BEGIN Material shown

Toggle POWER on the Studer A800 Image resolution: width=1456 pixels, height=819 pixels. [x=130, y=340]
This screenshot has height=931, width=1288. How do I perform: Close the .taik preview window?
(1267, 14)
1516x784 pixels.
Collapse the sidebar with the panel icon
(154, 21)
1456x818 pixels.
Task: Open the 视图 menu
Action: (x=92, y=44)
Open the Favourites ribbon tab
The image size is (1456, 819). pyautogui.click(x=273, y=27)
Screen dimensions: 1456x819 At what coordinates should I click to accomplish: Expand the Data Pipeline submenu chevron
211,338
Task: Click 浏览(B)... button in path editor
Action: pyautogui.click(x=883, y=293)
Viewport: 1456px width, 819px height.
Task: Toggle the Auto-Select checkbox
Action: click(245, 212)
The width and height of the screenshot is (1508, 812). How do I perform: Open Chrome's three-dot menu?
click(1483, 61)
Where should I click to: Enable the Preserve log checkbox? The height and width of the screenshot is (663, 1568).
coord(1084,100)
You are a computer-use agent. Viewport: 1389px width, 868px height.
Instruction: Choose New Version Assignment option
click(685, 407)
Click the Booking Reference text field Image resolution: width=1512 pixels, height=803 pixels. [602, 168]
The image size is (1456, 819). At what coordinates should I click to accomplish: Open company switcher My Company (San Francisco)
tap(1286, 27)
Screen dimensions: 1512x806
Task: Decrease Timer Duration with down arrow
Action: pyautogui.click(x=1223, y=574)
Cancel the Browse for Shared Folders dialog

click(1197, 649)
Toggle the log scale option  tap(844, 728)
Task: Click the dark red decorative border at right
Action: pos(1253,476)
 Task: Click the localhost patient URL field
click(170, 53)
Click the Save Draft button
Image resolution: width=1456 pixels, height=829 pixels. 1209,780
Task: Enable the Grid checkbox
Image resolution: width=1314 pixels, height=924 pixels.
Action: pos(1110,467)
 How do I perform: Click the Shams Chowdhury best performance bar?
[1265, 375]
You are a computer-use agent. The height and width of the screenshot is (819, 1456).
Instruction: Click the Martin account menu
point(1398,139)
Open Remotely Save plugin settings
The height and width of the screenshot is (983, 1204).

END Material shown

▶ Task details
Copy the whole listing down exactly.

▶ Written reply
Toggle POWER on the Studer A800 Image resolution: width=1456 pixels, height=819 pixels. [x=130, y=340]
This screenshot has height=931, width=1288. How do I perform: Close the .taik preview window?
(1267, 14)
1516x784 pixels.
Collapse the sidebar with the panel icon
(154, 21)
1456x818 pixels.
Task: Open the 视图 menu
Action: (x=92, y=44)
Open the Favourites ribbon tab
The image size is (1456, 819). pyautogui.click(x=273, y=27)
Screen dimensions: 1456x819 At what coordinates should I click to accomplish: Expand the Data Pipeline submenu chevron
211,338
Task: Click 浏览(B)... button in path editor
Action: pyautogui.click(x=883, y=293)
Viewport: 1456px width, 819px height.
Task: Toggle the Auto-Select checkbox
Action: click(245, 212)
The width and height of the screenshot is (1508, 812). How do I perform: Open Chrome's three-dot menu?
click(1483, 61)
Where should I click to: Enable the Preserve log checkbox? The height and width of the screenshot is (663, 1568).
coord(1084,100)
You are a computer-use agent. Viewport: 1389px width, 868px height.
Instruction: Choose New Version Assignment option
click(685, 407)
Click the Booking Reference text field Image resolution: width=1512 pixels, height=803 pixels. [602, 168]
The image size is (1456, 819). At what coordinates should I click to accomplish: Open company switcher My Company (San Francisco)
tap(1286, 27)
Screen dimensions: 1512x806
Task: Decrease Timer Duration with down arrow
Action: pyautogui.click(x=1223, y=574)
Cancel the Browse for Shared Folders dialog

click(1197, 649)
Toggle the log scale option  tap(844, 728)
Task: Click the dark red decorative border at right
Action: pos(1253,476)
 Task: Click the localhost patient URL field
click(170, 53)
Click the Save Draft button
Image resolution: width=1456 pixels, height=829 pixels. 1209,780
Task: Enable the Grid checkbox
Image resolution: width=1314 pixels, height=924 pixels.
Action: pos(1110,467)
 How do I perform: Click the Shams Chowdhury best performance bar?
[1265, 375]
You are a computer-use agent. The height and width of the screenshot is (819, 1456).
Instruction: Click the Martin account menu
point(1398,139)
Open Remotely Save plugin settings
The height and width of the screenshot is (983, 1204).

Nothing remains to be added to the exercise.